- QUOTED PASSAGE
## BEGIN

# Staying with brother unable to renew my son visa - Tenancy is in my brother name



## ameenahamed (Jun 14, 2015)

I want to renew my son visa. But tenancy agreement is in my own brother's name.

what shall I do?

Regards
Ameen


----------



## twowheelsgood (Feb 21, 2013)

You must have your name on a rental agreement in order to sponsor your son I think. 

How did you sponsor him originally - presumably you had a rental agreement elsewhere ?


----------



## ameenahamed (Jun 14, 2015)

when i was sponsoring such a rule was not there.

2 years back when i was renewing they accepted my brother's tenancy agreeement.

Now they are denying..


----------



## twowheelsgood (Feb 21, 2013)

ameenahamed said:


> when i was sponsoring such a rule was not there. 2 years back when i was renewing they accepted my brother's tenancy agreeement. Now they are denying..


Two years ago they never would have renewed unless your brother has the same names as you. 

Perhaps someone else can comment on the past as the people I know have never been able to sponsor other siblings children. 

But now I think the rules are clear. No home, no sponsoring. You need to rent somewhere and have your brother move in. If he has family he is sponsoring then you are in trouble.


----------



## Stevesolar (Dec 21, 2012)

ameenahamed said:


> I want to renew my son visa. But tenancy agreement is in my own brother's name.
> 
> what shall I do?
> 
> ...


Hi,
This has happened to a few friends recently that were flat sharing (two families sharing large flat - both had new babies!!)
The only option for the family that were not on the tenancy agreement was to rent their own place.
Please don't be tempted to get a dodgy tenancy agreement - as people have recently been caught doing this. They were jailed, fined, deported and banned for life from coming back to the UAE.
Example story here:-
Dubai residents warned against buying fake tenancy contracts | The National

Best of luck
Steve


----------



## syedh (Jan 5, 2016)

My family of three (My wife, daughter and myself) want to live in a 04 BHK Villa whose tenancy is in the name of my elder brother. His family includes his wife and 02 children. In total we will be 07 members in a 04 BHK villa. Will I be able to continue sponsoring my family in this scenario?


----------



## uberkoen (Sep 12, 2013)

syedh said:


> My family of three (My wife, daughter and myself) want to live in a 04 BHK Villa whose tenancy is in the name of my elder brother. His family includes his wife and 02 children. In total we will be 07 members in a 04 BHK villa. Will I be able to continue sponsoring my family in this scenario?


No.


----------

## END

[Stored data entries]
## BEGIN

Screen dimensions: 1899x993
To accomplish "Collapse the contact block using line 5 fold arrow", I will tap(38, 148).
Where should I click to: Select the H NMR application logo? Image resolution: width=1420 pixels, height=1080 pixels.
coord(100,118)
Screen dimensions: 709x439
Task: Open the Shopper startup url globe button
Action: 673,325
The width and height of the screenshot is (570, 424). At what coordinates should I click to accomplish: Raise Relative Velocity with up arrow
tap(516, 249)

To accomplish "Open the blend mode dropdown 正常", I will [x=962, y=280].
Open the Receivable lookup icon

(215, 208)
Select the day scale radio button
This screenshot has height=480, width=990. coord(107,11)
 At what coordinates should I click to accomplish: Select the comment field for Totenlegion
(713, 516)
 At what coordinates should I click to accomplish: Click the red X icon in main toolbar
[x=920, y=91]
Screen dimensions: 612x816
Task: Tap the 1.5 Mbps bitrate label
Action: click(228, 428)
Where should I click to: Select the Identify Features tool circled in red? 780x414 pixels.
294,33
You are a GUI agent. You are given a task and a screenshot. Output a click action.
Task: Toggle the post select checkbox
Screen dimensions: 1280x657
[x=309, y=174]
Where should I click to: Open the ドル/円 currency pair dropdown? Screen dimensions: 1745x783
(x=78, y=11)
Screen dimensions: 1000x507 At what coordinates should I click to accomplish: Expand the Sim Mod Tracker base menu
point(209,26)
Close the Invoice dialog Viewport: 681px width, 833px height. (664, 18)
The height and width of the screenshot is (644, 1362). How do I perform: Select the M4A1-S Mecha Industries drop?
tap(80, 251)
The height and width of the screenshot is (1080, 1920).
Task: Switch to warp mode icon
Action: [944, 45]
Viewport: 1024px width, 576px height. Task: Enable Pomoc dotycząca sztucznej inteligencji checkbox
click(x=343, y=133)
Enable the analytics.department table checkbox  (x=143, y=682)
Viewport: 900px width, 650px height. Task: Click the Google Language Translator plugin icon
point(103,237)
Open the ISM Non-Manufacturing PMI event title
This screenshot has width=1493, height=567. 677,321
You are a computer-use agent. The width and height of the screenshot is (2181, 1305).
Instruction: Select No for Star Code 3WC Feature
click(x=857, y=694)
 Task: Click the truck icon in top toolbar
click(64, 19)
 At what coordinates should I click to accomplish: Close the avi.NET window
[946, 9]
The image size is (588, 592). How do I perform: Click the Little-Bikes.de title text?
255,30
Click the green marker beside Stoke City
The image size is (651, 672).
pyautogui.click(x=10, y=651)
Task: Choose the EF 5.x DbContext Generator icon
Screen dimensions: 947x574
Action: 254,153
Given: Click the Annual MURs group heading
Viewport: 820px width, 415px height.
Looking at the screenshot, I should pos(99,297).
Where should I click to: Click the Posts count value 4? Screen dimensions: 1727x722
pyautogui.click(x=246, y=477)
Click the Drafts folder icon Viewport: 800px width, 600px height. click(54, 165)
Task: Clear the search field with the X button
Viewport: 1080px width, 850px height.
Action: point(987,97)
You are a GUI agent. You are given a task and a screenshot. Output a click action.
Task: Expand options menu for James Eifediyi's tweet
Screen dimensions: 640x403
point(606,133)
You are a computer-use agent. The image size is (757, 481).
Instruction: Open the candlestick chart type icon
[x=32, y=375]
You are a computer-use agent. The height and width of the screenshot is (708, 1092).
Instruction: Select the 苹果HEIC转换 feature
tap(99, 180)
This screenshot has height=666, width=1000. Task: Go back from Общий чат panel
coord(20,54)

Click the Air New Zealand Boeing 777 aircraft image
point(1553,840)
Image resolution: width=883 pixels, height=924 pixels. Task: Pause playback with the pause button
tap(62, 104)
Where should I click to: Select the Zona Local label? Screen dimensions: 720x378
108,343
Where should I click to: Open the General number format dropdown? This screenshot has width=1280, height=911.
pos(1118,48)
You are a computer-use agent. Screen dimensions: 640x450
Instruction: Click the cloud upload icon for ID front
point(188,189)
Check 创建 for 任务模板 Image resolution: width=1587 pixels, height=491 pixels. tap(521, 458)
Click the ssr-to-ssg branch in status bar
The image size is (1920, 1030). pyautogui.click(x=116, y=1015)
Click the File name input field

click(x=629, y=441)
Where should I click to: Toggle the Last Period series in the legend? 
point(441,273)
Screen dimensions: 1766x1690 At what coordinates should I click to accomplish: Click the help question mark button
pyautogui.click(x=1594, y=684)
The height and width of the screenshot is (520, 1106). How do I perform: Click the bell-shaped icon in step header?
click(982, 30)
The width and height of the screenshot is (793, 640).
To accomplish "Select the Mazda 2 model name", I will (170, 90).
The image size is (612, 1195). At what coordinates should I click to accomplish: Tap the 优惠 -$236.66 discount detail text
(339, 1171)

## END

- REQUIRED WORK
In the forum thread on renewing a son's visa when the tenancy is in a brother's name, what happened to people caught using fake tenancy agreements?

- EXERCISE OUTPUT
They were jailed, fined, deported and banned for life from coming back to the UAE.